**Excerpt to read:**
-------
After the tech market bubble collapse, the Federal Reserve allowed the fastest growth of liquidity in the financial markets and their derivatives to create the biggest bubble. The credit bubble was created. It fueled the real estate to attain prices never imagined before. Well, we saw this to a much lesser extent in Japan before Japanese economy got into deflation and recession with excessive debt.

Same thing has happened in US. The fiscal mismanagement has created the biggest bubble, which has just burst in the face of the pundits who were caught in the wrong foot.

The collapse of the mega bubble has brought the cosmic storm in the financial services industry. Banks have lost count of their reserves because the mortgage derivatives are theoretically worthless. Middle Eastern Government these days are saving the collapse of Citi Group.
-------
**Records:**
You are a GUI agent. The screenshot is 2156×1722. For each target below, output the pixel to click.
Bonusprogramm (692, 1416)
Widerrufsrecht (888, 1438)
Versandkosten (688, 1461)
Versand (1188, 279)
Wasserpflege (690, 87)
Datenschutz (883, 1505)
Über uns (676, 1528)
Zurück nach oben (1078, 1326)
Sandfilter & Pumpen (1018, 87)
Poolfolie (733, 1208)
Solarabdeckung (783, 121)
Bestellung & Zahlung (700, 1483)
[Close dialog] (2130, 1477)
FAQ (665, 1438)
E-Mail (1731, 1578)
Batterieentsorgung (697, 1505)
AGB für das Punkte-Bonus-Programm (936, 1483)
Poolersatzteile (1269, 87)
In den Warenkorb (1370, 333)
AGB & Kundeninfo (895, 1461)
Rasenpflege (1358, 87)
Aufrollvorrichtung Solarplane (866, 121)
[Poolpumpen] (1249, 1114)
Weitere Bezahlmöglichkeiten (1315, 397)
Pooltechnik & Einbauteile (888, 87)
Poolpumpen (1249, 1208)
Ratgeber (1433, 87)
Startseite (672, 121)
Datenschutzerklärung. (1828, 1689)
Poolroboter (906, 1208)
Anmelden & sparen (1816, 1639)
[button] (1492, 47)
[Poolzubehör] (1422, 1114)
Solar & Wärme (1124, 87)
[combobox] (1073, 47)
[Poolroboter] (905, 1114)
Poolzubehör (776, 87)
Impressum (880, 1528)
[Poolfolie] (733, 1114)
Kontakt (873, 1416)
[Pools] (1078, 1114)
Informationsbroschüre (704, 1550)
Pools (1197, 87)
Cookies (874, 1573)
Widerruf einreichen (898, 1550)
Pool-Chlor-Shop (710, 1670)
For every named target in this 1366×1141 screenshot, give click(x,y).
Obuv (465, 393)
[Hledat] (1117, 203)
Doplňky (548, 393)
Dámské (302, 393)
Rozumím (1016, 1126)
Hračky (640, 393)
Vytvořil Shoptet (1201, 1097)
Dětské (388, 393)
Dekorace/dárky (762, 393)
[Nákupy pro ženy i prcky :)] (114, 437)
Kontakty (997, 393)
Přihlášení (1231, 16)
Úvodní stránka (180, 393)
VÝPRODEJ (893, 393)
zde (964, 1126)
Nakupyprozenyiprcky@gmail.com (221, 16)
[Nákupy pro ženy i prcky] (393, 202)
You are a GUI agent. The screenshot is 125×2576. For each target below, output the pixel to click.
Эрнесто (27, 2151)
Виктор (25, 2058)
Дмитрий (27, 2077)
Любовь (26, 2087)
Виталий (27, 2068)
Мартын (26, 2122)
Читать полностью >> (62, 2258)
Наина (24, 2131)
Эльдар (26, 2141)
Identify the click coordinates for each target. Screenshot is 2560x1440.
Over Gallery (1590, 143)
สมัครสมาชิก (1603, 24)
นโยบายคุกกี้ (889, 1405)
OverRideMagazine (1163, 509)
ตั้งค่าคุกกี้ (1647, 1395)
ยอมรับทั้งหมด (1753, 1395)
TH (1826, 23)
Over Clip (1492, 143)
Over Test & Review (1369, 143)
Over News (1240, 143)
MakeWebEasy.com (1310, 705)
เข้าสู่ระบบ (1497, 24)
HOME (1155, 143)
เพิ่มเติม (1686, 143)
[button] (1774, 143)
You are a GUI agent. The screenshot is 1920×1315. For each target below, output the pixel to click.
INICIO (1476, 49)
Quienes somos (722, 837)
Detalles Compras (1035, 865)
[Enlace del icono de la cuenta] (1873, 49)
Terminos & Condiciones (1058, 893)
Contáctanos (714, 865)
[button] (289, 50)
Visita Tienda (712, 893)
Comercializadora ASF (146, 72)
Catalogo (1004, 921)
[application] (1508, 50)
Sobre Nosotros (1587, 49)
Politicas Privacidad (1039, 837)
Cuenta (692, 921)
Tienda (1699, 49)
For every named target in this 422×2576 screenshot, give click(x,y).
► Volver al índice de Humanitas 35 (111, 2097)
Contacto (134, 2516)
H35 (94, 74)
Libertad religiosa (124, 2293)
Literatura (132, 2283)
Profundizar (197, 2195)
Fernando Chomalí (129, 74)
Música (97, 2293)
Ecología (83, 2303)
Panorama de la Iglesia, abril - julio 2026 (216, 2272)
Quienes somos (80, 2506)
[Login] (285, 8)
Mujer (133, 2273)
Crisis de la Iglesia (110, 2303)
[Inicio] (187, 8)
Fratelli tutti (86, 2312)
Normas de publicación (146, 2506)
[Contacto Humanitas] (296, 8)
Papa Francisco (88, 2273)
-------
**Tasks:**
a – According to the passage on the credit bubble, why have banks lost count of their reserves? Answer in one to three sentences.
b – Carry on the passage on the credit bubble from its last sentence.
The material has no role here.

**Answers per task:**
a – Banks have lost count of their reserves because the mortgage derivatives they hold are theoretically worthless.

b –
The financial meltdown is happening slowly but steadily. Massive unemployment has started to plague the economy with financial service sector taking the lead. Employers in the U.S. hired fewer workers in November and the unemployment rate rose to a 16-month high, reflecting a loss of confidence in the economic expansion, economists said before a report this week.

Companies are curbing expenses as the economy is forecast to nearly stall this quarter under the weight of the worsening housing slump. Federal Reserve Chairman Ben S. Bernanke last week said consumers face “headwinds,'''' and the labor market was “important'''' for sustaining growth.